§ **Your assignment**: Without changing anything, copy out each entry.

[Records for the task Boundary: Start]

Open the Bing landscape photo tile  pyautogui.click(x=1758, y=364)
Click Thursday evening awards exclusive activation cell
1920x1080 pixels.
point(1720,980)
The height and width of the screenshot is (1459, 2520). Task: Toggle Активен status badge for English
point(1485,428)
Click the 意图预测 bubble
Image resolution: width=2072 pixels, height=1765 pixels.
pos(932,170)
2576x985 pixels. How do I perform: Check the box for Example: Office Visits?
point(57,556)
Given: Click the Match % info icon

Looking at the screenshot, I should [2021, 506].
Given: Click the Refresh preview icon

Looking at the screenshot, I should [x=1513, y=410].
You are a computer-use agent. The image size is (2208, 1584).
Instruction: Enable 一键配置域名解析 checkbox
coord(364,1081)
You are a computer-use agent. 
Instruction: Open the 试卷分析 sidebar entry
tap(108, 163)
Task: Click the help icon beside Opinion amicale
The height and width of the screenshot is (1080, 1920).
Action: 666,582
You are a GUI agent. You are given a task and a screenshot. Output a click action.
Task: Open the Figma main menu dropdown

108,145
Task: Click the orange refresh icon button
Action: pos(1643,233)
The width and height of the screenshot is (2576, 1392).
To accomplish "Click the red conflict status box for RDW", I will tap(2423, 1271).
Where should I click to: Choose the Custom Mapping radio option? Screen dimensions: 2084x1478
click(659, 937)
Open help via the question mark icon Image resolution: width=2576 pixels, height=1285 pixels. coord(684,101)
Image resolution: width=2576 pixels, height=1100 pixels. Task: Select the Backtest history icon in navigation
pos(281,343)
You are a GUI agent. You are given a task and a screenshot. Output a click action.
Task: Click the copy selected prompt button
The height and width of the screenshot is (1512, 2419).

[Records for the task Boundary: End]

§ **Response to the task**:
Open the Bing landscape photo tile  pyautogui.click(x=1758, y=364)
Click Thursday evening awards exclusive activation cell
1920x1080 pixels.
point(1720,980)
The height and width of the screenshot is (1459, 2520). Task: Toggle Активен status badge for English
point(1485,428)
Click the 意图预测 bubble
Image resolution: width=2072 pixels, height=1765 pixels.
pos(932,170)
2576x985 pixels. How do I perform: Check the box for Example: Office Visits?
point(57,556)
Given: Click the Match % info icon

Looking at the screenshot, I should [2021, 506].
Given: Click the Refresh preview icon

Looking at the screenshot, I should [x=1513, y=410].
You are a computer-use agent. The image size is (2208, 1584).
Instruction: Enable 一键配置域名解析 checkbox
coord(364,1081)
You are a computer-use agent. 
Instruction: Open the 试卷分析 sidebar entry
tap(108, 163)
Task: Click the help icon beside Opinion amicale
The height and width of the screenshot is (1080, 1920).
Action: 666,582
You are a GUI agent. You are given a task and a screenshot. Output a click action.
Task: Open the Figma main menu dropdown

108,145
Task: Click the orange refresh icon button
Action: pos(1643,233)
The width and height of the screenshot is (2576, 1392).
To accomplish "Click the red conflict status box for RDW", I will tap(2423, 1271).
Where should I click to: Choose the Custom Mapping radio option? Screen dimensions: 2084x1478
click(659, 937)
Open help via the question mark icon Image resolution: width=2576 pixels, height=1285 pixels. coord(684,101)
Image resolution: width=2576 pixels, height=1100 pixels. Task: Select the Backtest history icon in navigation
pos(281,343)
You are a GUI agent. You are given a task and a screenshot. Output a click action.
Task: Click the copy selected prompt button
The height and width of the screenshot is (1512, 2419).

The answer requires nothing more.